_Exercise_: Output the entire listing that follows verbatim.

_Provided material_:
——

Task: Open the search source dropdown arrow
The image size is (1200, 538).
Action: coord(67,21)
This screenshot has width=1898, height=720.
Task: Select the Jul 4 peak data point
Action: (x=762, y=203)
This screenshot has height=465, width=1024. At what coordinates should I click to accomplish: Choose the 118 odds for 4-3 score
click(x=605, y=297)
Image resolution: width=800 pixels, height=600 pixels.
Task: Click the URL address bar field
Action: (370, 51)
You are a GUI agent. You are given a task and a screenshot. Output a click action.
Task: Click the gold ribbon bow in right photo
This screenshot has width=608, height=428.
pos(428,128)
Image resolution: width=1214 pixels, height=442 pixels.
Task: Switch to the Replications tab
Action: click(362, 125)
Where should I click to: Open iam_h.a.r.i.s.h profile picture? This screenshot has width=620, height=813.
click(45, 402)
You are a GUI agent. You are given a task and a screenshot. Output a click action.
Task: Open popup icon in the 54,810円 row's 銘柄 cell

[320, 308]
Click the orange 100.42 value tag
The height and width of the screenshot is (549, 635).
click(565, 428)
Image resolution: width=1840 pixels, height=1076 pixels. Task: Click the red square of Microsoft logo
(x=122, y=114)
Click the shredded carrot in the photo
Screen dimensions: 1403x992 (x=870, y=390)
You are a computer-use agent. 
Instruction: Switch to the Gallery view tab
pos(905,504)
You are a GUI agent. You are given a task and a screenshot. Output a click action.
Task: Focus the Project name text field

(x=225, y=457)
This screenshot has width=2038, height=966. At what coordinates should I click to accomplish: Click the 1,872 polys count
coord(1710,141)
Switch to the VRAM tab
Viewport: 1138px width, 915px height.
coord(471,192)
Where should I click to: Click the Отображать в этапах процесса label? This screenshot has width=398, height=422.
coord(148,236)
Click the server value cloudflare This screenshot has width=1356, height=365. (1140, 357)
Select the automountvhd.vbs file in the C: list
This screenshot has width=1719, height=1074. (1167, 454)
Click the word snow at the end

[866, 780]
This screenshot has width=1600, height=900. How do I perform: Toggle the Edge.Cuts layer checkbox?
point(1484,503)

——

_Task solution_:
Task: Open the search source dropdown arrow
The image size is (1200, 538).
Action: coord(67,21)
This screenshot has width=1898, height=720.
Task: Select the Jul 4 peak data point
Action: (x=762, y=203)
This screenshot has height=465, width=1024. At what coordinates should I click to accomplish: Choose the 118 odds for 4-3 score
click(x=605, y=297)
Image resolution: width=800 pixels, height=600 pixels.
Task: Click the URL address bar field
Action: (370, 51)
You are a GUI agent. You are given a task and a screenshot. Output a click action.
Task: Click the gold ribbon bow in right photo
This screenshot has width=608, height=428.
pos(428,128)
Image resolution: width=1214 pixels, height=442 pixels.
Task: Switch to the Replications tab
Action: click(362, 125)
Where should I click to: Open iam_h.a.r.i.s.h profile picture? This screenshot has width=620, height=813.
click(45, 402)
You are a GUI agent. You are given a task and a screenshot. Output a click action.
Task: Open popup icon in the 54,810円 row's 銘柄 cell

[320, 308]
Click the orange 100.42 value tag
The height and width of the screenshot is (549, 635).
click(565, 428)
Image resolution: width=1840 pixels, height=1076 pixels. Task: Click the red square of Microsoft logo
(x=122, y=114)
Click the shredded carrot in the photo
Screen dimensions: 1403x992 (x=870, y=390)
You are a computer-use agent. 
Instruction: Switch to the Gallery view tab
pos(905,504)
You are a GUI agent. You are given a task and a screenshot. Output a click action.
Task: Focus the Project name text field

(x=225, y=457)
This screenshot has width=2038, height=966. At what coordinates should I click to accomplish: Click the 1,872 polys count
coord(1710,141)
Switch to the VRAM tab
Viewport: 1138px width, 915px height.
coord(471,192)
Where should I click to: Click the Отображать в этапах процесса label? This screenshot has width=398, height=422.
coord(148,236)
Click the server value cloudflare This screenshot has width=1356, height=365. (1140, 357)
Select the automountvhd.vbs file in the C: list
This screenshot has width=1719, height=1074. (1167, 454)
Click the word snow at the end

[866, 780]
This screenshot has width=1600, height=900. How do I perform: Toggle the Edge.Cuts layer checkbox?
point(1484,503)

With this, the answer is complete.